Your task » Without the pictures, print the lines from the one holding "Viewport: 1532px width, 784px" through the last line below, both included, exactly as they stand.

Start of Records supplied

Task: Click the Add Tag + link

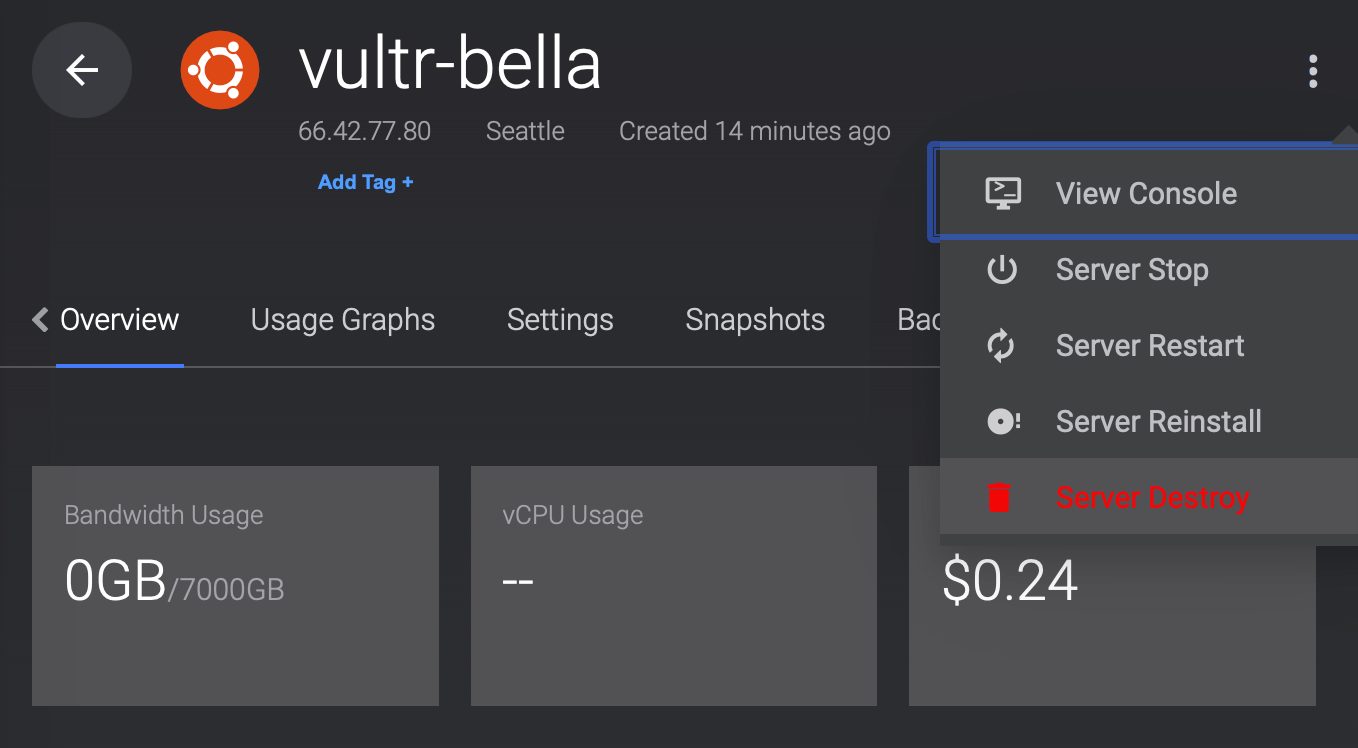Action: [x=365, y=182]
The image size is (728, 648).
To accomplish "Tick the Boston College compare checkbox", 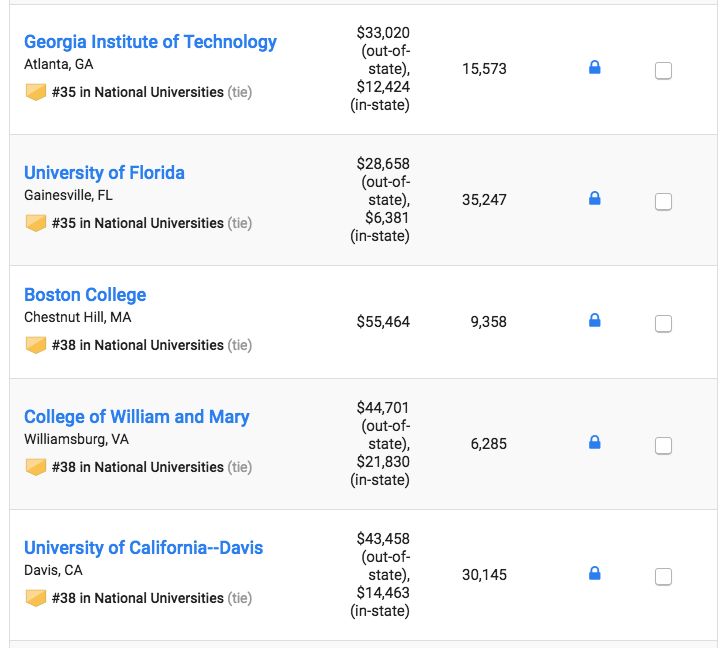I will (663, 324).
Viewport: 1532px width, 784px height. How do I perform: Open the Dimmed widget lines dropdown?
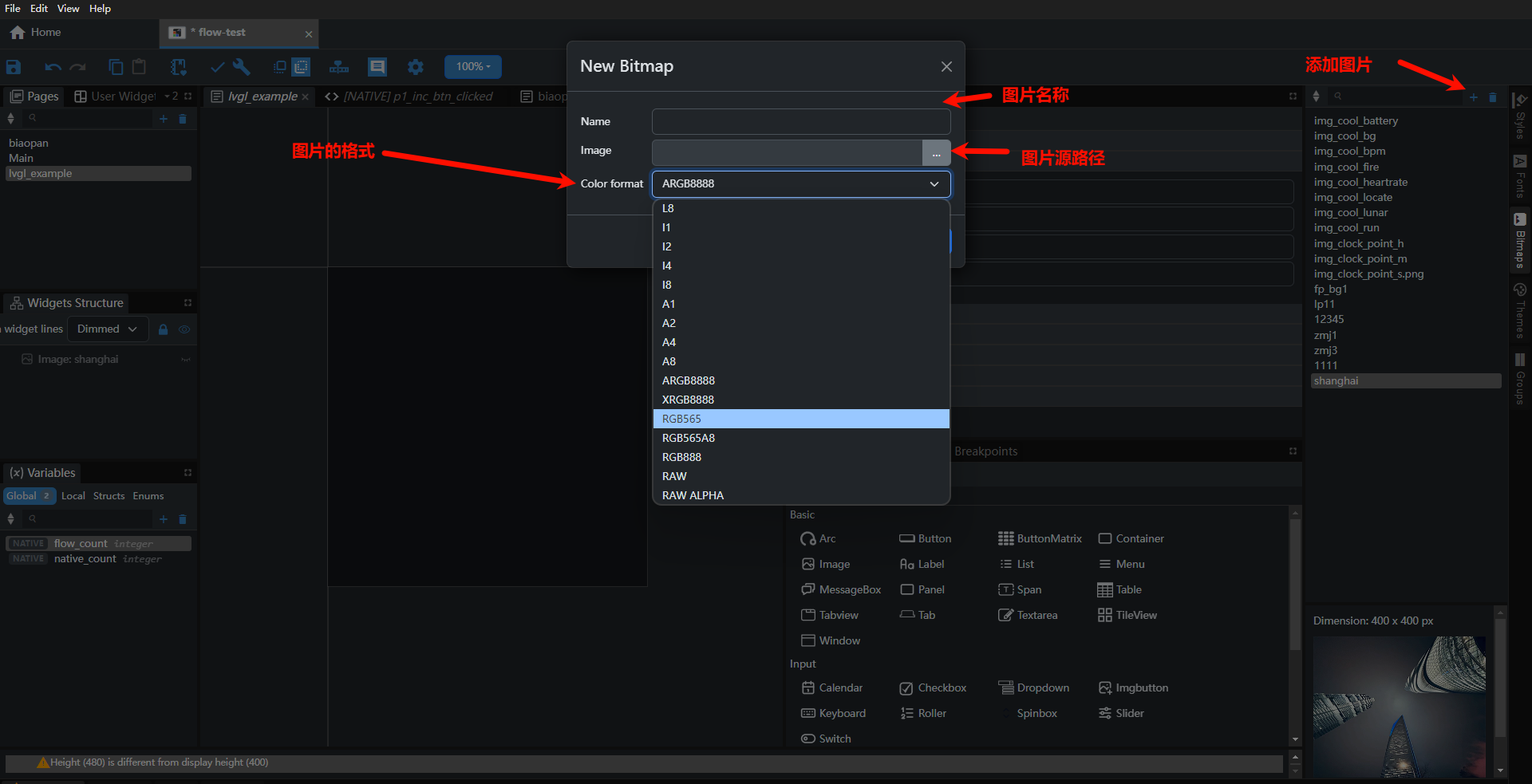click(108, 329)
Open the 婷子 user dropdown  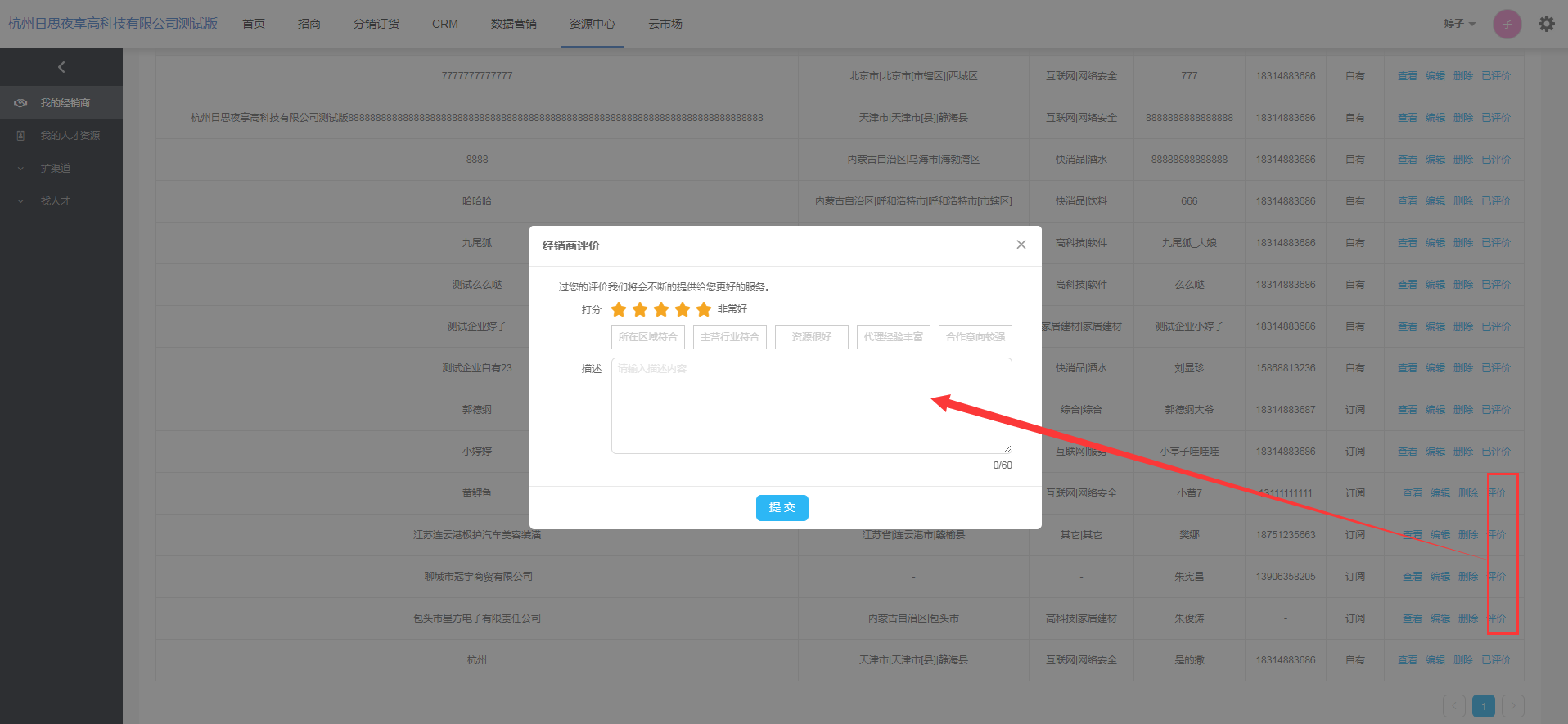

End of Records supplied

Exercise answer »
Viewport: 1532px width, 784px height. How do I perform: Open the Dimmed widget lines dropdown?
click(108, 329)
Open the 婷子 user dropdown  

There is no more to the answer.